Work order ▸ Each line holding the string "Vrienden" is to be copied from the data.

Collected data
****
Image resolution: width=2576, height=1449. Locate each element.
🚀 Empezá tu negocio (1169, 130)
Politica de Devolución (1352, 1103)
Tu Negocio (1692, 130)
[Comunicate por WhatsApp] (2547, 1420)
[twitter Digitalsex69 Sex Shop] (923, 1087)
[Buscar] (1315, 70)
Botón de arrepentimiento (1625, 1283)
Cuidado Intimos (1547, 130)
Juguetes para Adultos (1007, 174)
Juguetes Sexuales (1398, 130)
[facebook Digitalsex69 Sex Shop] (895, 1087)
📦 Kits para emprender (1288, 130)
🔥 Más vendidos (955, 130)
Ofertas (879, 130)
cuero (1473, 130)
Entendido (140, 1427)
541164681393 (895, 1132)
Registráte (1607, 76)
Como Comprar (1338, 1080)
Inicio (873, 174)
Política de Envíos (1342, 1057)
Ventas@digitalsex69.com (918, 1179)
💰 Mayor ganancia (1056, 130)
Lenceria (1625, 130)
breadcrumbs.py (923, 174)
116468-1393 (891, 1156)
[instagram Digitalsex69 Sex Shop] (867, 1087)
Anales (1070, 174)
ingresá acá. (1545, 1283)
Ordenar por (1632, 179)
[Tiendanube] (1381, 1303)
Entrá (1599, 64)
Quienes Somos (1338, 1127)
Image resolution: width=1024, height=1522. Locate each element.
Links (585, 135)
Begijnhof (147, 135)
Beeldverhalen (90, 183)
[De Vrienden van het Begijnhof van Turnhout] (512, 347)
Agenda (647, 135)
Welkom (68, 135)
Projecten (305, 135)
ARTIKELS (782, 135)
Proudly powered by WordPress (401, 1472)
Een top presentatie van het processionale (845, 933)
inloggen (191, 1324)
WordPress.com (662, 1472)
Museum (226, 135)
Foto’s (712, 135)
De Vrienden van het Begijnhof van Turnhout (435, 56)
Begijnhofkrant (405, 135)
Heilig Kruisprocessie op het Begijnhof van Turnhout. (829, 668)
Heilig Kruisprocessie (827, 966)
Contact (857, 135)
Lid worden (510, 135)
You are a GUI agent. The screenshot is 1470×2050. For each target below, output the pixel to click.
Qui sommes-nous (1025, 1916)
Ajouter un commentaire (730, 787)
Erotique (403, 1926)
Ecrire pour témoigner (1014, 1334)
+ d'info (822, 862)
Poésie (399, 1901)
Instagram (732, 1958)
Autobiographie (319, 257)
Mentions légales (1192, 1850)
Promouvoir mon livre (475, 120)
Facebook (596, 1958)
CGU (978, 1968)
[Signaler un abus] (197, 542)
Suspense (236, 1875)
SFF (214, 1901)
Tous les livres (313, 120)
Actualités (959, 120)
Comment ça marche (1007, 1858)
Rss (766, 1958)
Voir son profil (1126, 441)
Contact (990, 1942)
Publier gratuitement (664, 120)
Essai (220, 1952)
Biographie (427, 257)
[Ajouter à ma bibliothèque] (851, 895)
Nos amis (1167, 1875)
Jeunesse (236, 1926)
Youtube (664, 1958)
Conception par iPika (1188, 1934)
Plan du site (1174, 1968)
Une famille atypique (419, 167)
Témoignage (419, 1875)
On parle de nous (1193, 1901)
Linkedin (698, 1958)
****
Expected answer ▸
[De Vrienden van het Begijnhof van Turnhout] (512, 347)
De Vrienden van het Begijnhof van Turnhout (435, 56)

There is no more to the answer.